#### Record set ####
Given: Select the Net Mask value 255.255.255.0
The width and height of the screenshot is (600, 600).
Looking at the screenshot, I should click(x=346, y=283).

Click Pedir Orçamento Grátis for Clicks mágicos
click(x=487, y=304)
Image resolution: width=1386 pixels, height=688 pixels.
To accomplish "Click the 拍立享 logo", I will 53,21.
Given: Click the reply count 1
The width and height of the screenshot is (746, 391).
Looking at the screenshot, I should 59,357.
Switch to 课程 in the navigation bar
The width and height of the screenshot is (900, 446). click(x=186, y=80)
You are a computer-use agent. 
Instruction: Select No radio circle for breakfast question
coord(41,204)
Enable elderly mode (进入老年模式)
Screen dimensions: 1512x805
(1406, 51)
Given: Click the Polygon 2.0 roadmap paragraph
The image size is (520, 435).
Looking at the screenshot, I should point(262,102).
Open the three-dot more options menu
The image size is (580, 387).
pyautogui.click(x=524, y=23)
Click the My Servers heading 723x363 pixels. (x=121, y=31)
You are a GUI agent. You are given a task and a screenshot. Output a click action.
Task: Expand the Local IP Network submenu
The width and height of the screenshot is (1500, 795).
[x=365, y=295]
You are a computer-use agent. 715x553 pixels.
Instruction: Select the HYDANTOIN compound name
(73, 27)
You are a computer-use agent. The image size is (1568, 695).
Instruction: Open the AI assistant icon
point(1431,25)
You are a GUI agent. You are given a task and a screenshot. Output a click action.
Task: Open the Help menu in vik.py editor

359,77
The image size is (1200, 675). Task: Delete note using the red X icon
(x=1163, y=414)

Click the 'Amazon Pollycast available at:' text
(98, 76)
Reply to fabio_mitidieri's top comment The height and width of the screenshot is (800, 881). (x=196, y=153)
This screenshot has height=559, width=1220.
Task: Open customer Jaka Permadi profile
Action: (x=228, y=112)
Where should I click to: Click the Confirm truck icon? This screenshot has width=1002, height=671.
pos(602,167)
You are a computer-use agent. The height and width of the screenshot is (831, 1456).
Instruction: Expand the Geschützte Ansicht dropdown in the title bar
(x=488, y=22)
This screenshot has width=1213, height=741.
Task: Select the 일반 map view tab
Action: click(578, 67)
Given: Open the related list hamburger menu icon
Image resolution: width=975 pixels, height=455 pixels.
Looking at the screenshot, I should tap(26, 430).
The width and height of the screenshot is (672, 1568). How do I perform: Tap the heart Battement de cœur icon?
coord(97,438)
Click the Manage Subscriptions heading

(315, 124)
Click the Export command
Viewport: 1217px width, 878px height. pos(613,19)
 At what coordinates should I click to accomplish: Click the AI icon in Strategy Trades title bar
####
Going through the data, tally the lines containing "agent" and report only the result.

6